=== Section Start ===

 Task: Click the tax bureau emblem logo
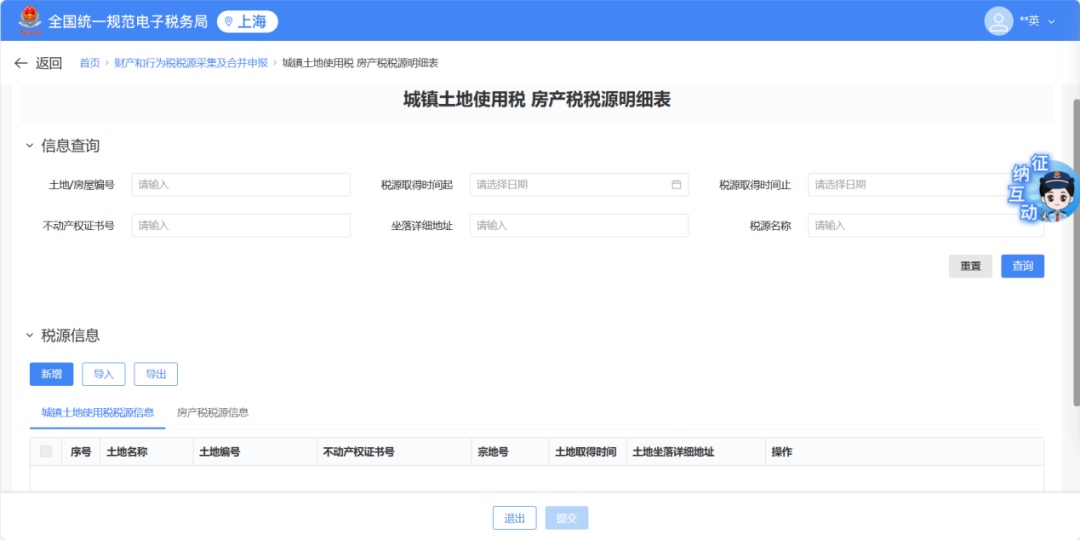(30, 20)
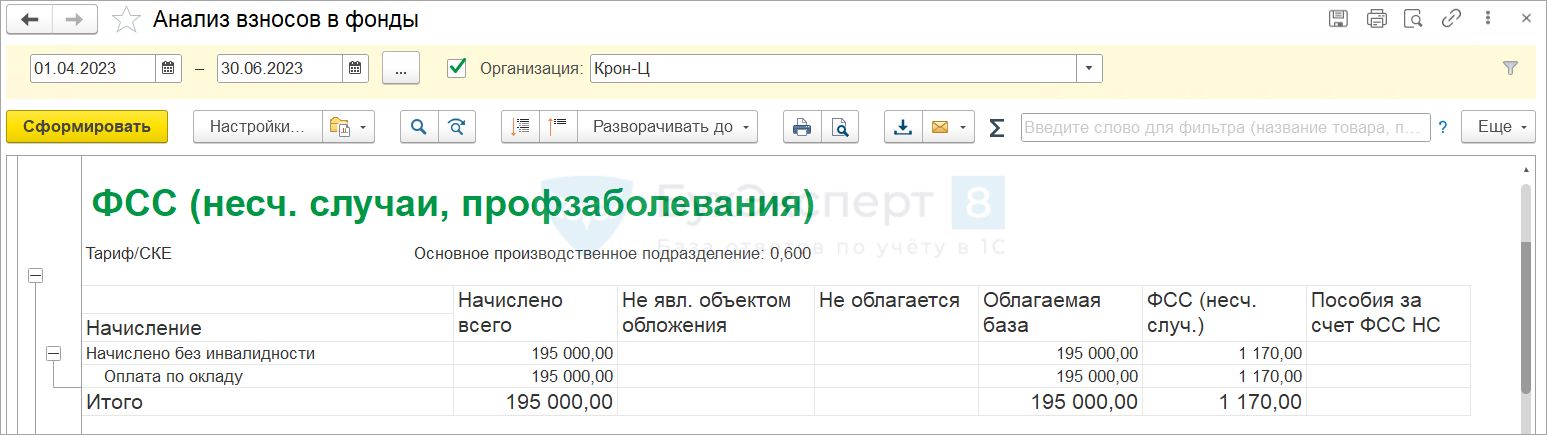Open report Настройки button
This screenshot has height=435, width=1547.
(x=258, y=127)
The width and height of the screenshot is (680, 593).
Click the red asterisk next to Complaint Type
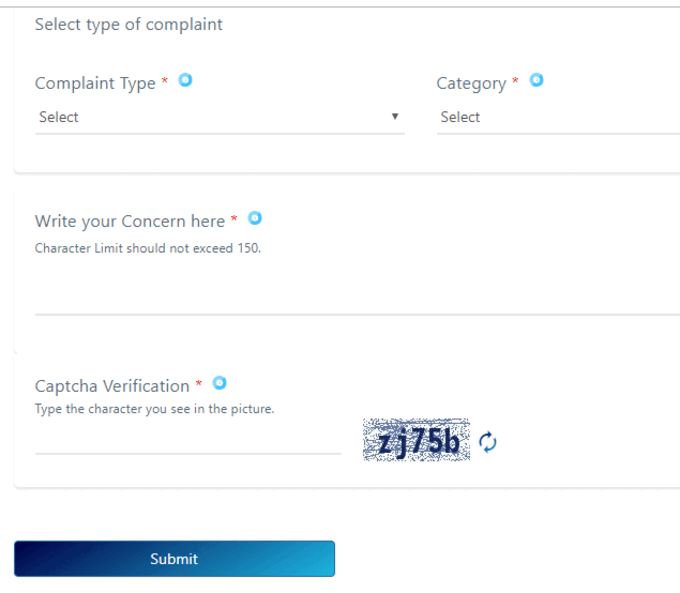coord(165,81)
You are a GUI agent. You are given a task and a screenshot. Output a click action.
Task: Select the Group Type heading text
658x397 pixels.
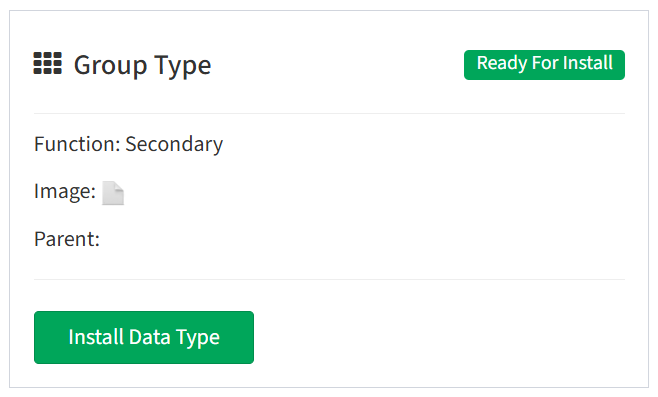tap(142, 65)
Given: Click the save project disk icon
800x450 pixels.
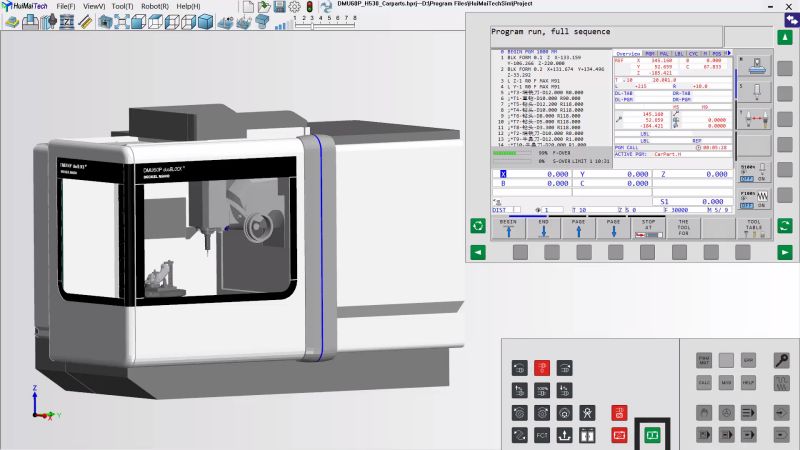Looking at the screenshot, I should tap(280, 6).
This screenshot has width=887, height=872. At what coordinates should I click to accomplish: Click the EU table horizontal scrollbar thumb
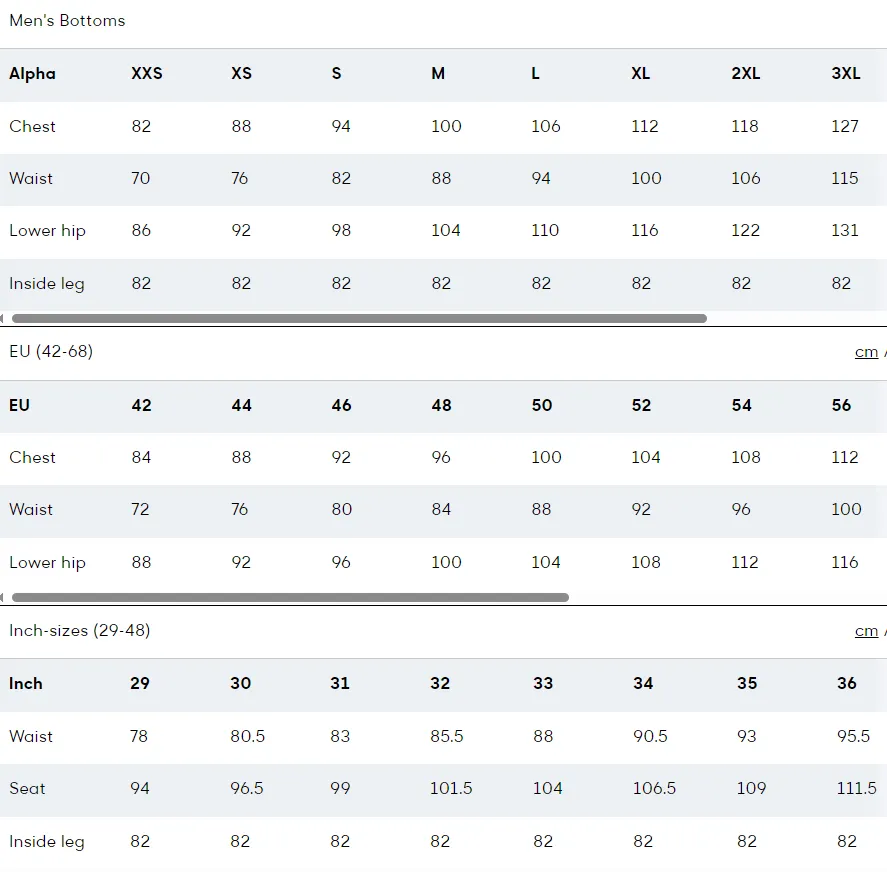[290, 598]
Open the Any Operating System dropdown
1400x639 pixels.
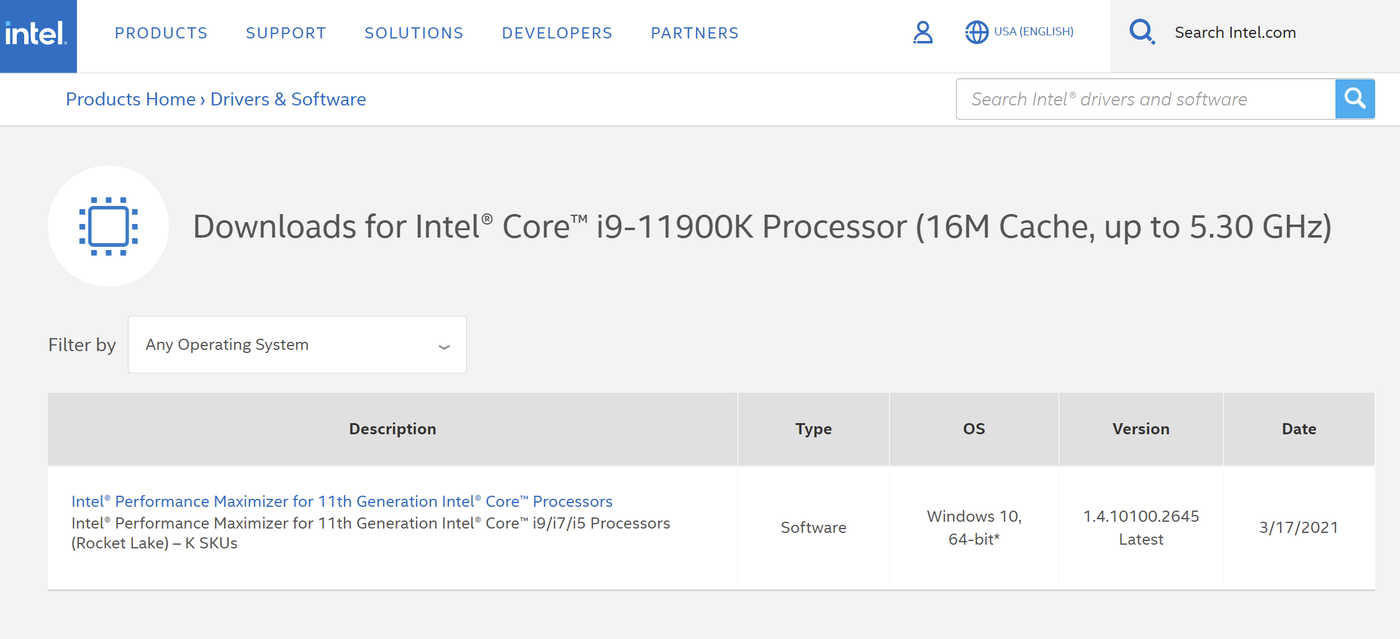tap(297, 344)
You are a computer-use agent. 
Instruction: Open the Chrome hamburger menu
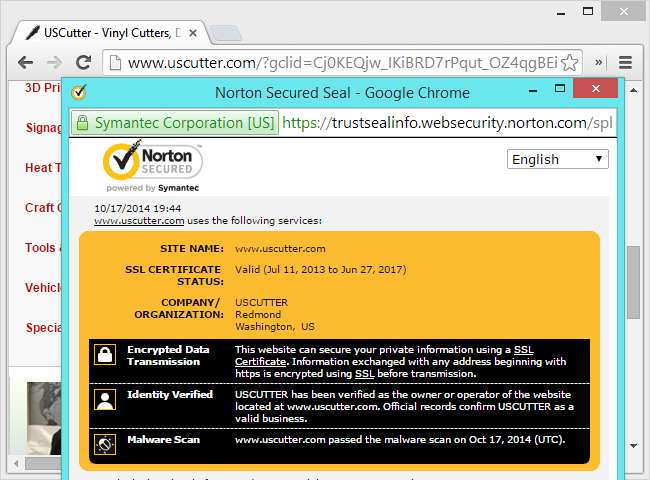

=== Section End ===

TASK ITEM:
With pictures omitted, repeat the entries above word for word from the line holding "This screenshot has width=887, height=872." down to the line holding "You are a computer-use agent.", keeping both of those lines.

RESPONSE FOR THIS EXERCISE:
This screenshot has width=887, height=872. At what coordinates should I click to accomplish: Click the EU table horizontal scrollbar thumb
[290, 598]
Open the Any Operating System dropdown
1400x639 pixels.
tap(297, 344)
You are a computer-use agent. 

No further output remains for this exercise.